Thursday, September 8, 2016

Sayonara min'na (Goodbye Everybody)

     Words can't explain how humbled I am for this experience of a lifetime to leave my family, leave the world, and put everything on hold for a year and a half. I didn't think in a million years I would be called to a foreign mission. And a mission that is so far away too, I might add. 5,406 miles to be exact, but it's going to feel like so much farther. For those who do not know I have been called as a missionary of the church of Jesus Christ of Latter-Day Saints I have been assigned to labor in the Japan Kobe Mission. I will be entering the Provo Missionary Training Center on Wednesday, September 14, 2016 and I will be speaking the Japanese Language! I will be serving for a period of 18 months.
   
    Every time I say that my heart skips a beat. Okay, maybe a few more beats. But, Japan! WOW!!!! The funny thing about mission calls is that they ask you if you have taken a foreign language or would like to, and of course I took a language I actually took 2, I took Japanese at a little charter school in 7th grade, I took the class and vowed never to take it again because it was too hard... so I did Spanish for the next 6 years and you know what? I didn't go Spanish Speaking. I even took Spanish in college for a year... and I went to Costa Rica for a week and spoke some there too! But, the one thing I have always told myself, you are called by the LORD... the Lord, he's the one who helps the presidency or the apostles on figuring out where they think you should go and, Heavenly Father said he needed me in Japan. So I will do as Nephi said "... I will go and do the things the Lord commands,,," And let me tell you I am in a way a little scared, I know how can you be scared? But, honestly I love my family to bits, my friends are amazing, and I don't know a single word in Japanese except the given "Konichiwa" that everybody knows. I think one of the hardest things for me as a missionary will be getting up at 6:30 am duh... that's actually a given that is hard for everyone, but I think knowing the stories in the Book of Mormon and the scriptures and trying to explain the gospel to the people. I know in Japan or I have heard that the people there don't even know anything about Jesus. But, that's the thing.. I don't know all the stories about Jacob, Alma, Mormon, I only know stories about Jesus Christ... which is good. Then I am learning with them too. But, I know that they are big on ancestors and that they believe that we live after we die and they can talk to their ancestors, and with that in their culture, my hope is to bring ancestry and family search into their lives and talk a lot and I mean a lot on The Plan of Happiness or Plan of Salvation.

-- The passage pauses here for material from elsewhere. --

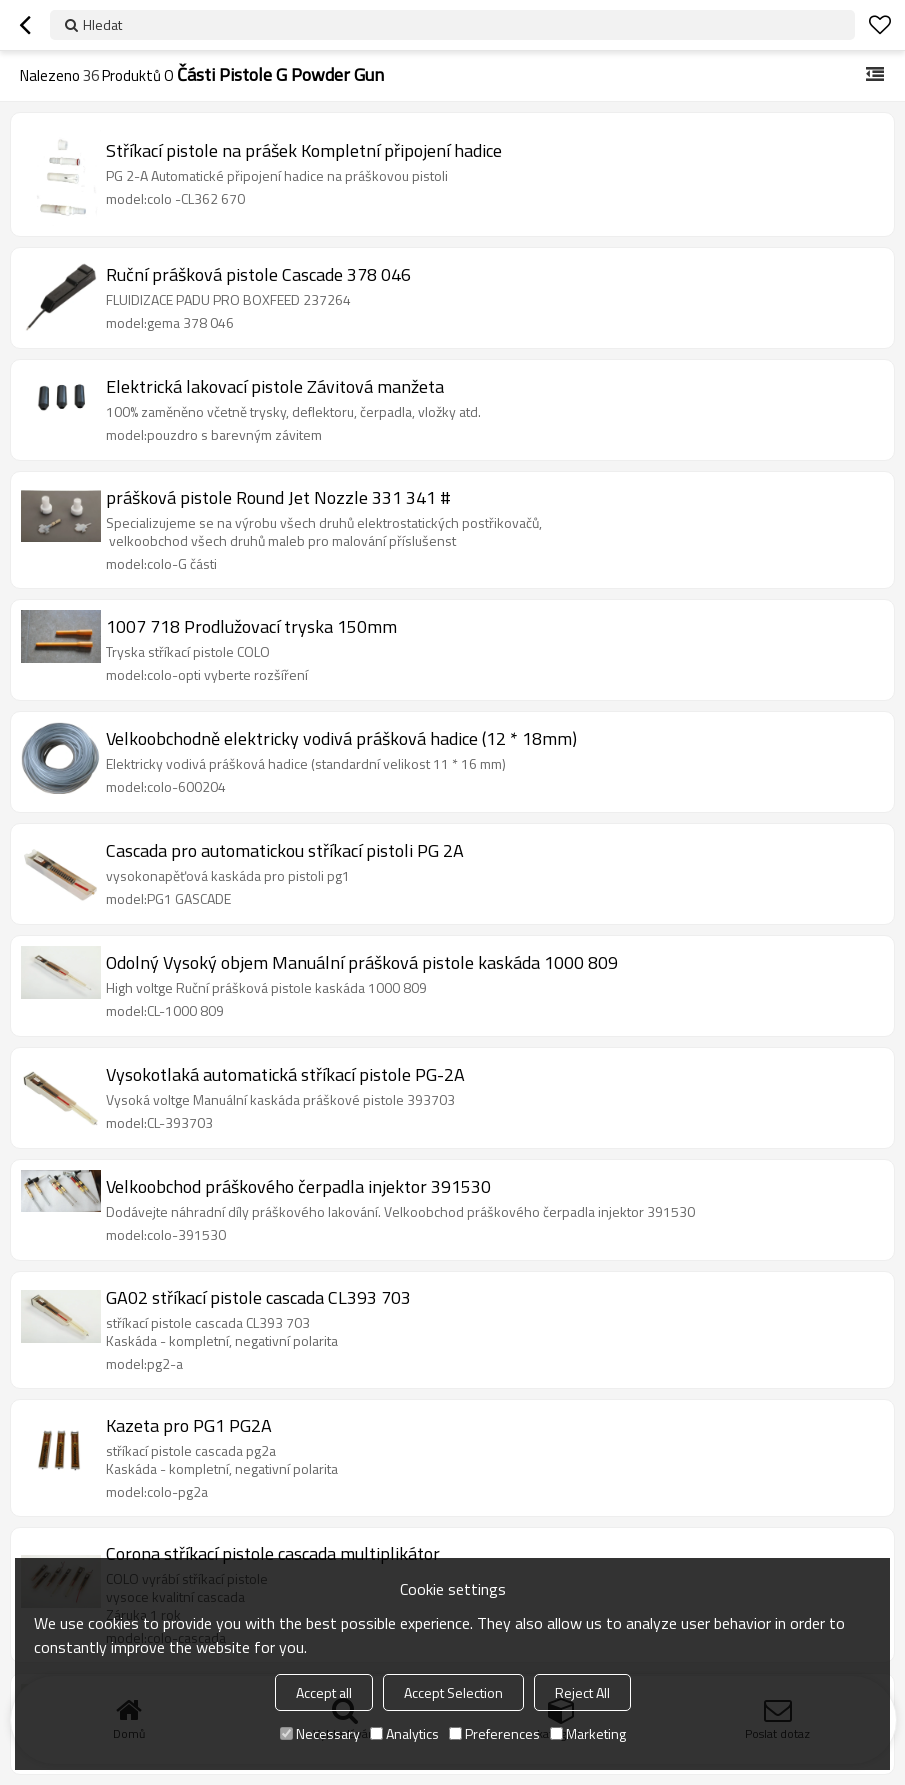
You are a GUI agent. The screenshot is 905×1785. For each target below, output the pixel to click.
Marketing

     One of the most amazing choices that I have done since I received my call was getting my endowment out. I got them out on Saturday, July 9, 2016 my session was the 11:00 am session. I left from BYU-I with my roommate Dani at 6:40 and went to my aunt Renae's and we drove to Twin Falls. I had my parents, my nana, and grandpa Bill, my two uncles ( Aaron and Cody ), aunt Lisa, my roommate Dani, and Starr and Travis Thomsen there with me. Making that choice was one of the greatest decisions I have made in life. After that day I felt like something sparked again inside of me. I felt that everything was making sense again. Fast forward to August 4, 2016 and I was sitting in the office of the president of the Boise temple. The next day I was set apart as a ordinance worker in the Boise temple. The following week on Wednesday I was working in the temple. Now it's the 4th week and I end my shift tomorrow. The things that I have learned while in the temple is incredible. I have learned to overcome anything and everything in my way, I have learned how the Plan of Salvation works, inside and outside. But, what I have learned the most is that I can do anything, I can accomplish anything.

     To leave my family and friends may be very difficult and I can already feel the water works. But, to leave my family for a short time so I can help families be together forever is the greatest feeling in the world. I may not know anything in Japanese, but I do know that my adventure is just about to start and I am so ready and eager to serve.